September 2024

Upsolver new features, enhancements, and bug fixes for September 2024.

2024.09.26-09.41

⬆️ Enhancements

  • Multi Job now supports reading from Partitioned Iceberg Table

  • Replication Jobs: Implemented deletion of internal files once they are no longer used

  • Sync Jobs Reading from Iceberg Tables: Reduced the number of scanned blocks and rows by leveraging statistics in the Iceberg metadata for more efficient reads

  • Multi Job now supports using partitioned Iceberg tables as a source

🔧 Bug Fixes

  • API: Fixed wrong validation when creating or editing Output that writes Parquet files

  • Minor Bug fixes

2024.09.18-13.03

⬆️ Enhancements

  • Pause Job Support for Iceberg Table Targets

    • Pause Job functionality is now fully supported for all jobs writing to Iceberg table targets.
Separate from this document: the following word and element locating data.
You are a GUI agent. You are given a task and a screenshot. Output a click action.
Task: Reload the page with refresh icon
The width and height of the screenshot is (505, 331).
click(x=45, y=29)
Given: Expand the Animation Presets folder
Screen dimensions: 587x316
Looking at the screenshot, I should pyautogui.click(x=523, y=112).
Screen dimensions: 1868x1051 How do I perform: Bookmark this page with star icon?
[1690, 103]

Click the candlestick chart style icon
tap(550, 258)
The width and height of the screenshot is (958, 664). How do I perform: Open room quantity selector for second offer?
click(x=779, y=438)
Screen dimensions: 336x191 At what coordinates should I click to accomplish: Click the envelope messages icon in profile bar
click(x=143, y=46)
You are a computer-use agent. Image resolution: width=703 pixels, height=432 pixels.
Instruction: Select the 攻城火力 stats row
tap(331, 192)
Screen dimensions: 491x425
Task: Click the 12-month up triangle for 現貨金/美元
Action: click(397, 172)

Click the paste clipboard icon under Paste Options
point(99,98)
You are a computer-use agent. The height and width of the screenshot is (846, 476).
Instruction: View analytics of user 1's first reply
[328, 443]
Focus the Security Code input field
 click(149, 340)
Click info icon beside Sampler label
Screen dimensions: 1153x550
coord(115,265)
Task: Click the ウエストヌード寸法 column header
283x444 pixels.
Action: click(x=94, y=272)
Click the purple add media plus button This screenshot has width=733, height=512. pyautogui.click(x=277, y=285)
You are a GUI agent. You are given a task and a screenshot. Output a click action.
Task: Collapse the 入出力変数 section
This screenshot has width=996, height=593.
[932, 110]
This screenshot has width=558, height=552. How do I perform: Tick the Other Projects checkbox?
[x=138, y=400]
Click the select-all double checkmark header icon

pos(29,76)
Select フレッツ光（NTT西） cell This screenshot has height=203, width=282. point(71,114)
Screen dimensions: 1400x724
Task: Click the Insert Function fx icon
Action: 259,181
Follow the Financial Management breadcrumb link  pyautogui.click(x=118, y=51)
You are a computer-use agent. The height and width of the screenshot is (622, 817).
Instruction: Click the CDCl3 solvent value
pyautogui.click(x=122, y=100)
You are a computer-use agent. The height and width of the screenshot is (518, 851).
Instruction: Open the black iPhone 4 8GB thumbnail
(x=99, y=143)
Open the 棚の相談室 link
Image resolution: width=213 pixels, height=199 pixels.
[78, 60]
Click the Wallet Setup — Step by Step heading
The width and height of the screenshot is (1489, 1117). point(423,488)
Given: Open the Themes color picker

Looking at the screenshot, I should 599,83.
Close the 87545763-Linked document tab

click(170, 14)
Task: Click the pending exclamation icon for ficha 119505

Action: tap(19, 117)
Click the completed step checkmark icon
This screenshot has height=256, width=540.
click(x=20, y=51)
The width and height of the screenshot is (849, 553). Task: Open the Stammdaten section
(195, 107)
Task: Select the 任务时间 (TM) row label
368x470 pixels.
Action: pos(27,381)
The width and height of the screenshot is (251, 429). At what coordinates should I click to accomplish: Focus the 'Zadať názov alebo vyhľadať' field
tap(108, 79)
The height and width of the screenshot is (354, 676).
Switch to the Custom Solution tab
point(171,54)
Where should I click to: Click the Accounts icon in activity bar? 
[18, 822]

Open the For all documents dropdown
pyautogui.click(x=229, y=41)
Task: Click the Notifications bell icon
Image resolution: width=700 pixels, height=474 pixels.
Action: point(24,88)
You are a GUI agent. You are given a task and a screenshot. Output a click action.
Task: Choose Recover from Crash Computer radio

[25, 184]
Previously, pausing was not available for jobs targeting Iceberg tables, but with this update, users can now pause and resume these jobs as needed, providing greater flexibility and control over long-running data operations.

  • Introduced a retry mechanism when committing data to the Iceberg table from a job, specifically handling cases where the table is modified by another process

🔧 Bug Fixes

  • Fixed an issue where auto-sharding tasks could potentially fail on NullPointerException

  • Fixed a bug in CDC jobs where empty unrelated system columns were added to the target tables

2024.09.18-09.11

⬆️ Enhancements

  • Pause Job Support for Iceberg Table Targets

    • Pause Job functionality is now fully supported for all jobs writing to Iceberg table targets. Previously, pausing was not available for jobs targeting Iceberg tables, but with this update, users can now pause and resume these jobs as needed, providing greater flexibility and control over long-running data operations.

  • Introduced a retry mechanism when committing data to the Iceberg table from a job, specifically handling cases where the table is modified by another process

🔧 Bug Fixes

  • Fixed an issue where auto-sharding tasks could potentially fail on NullPointerException

  • Fixed a bug in CDC jobs where empty unrelated system columns were added to the target tables

2024.09.10-07.45

⬆️ Enhancements

  • Iceberg Partition Clustering

    • New Partition Clustering Feature: You can now efficiently manage large datasets partitioned on high-cardinality columns using partition clustering. This feature optimizes storage by merging small files, improving performance, reducing query times, and minimizing S3 API costs.

    • Improved Query Performance: By clustering partitions and reducing the number of small files, full table scans and data refresh processes are significantly faster

    • When to Use: Partition clustering is ideal for datasets with high cardinality, frequent data arrival, and skewed data distribution.

    • How to Use: When creating a table with partition clustering, use the CLUSTERED BY clause instead of PARTITIONED BY.

    • Please see the complete documentation for more details, including usage scenarios, limitations, and syntax options.

  • Data Lineage Enhancements

    • Improved Visual Distinction: Previously, job source tables and lookup tables (materialized views) had similar visual representations, leading to confusion. We’ve enhanced the clarity by differentiating the arrows between jobs and materialized views from those from source tables.

    • Additional UX Improvements: Various user experience enhancements have been made to further improve the overall workflow and usability.

  • Support adding tables to the STOPPED_TABLES list in replication jobs

🔧 Bug Fixes

  • SQL Server CDC: Parse columns of type DateTime2 as Timestamp

  • Fixed Expire Snapshots, leaving dangling files

  • Using LIMIT with a sync job reading from Iceberg caused the job never to process data

2024.09.01-09.29

⬆️ Enhancements

  • Improved performance of Iceberg compactions

🔧 Bug Fixes

  • Fixed a bug where JSON data files in jobs writing to Snowflake were not being deleted

  • Fixed an issue where using a classic data source in a job caused errors when a field had multiple types during job creation.

Last updated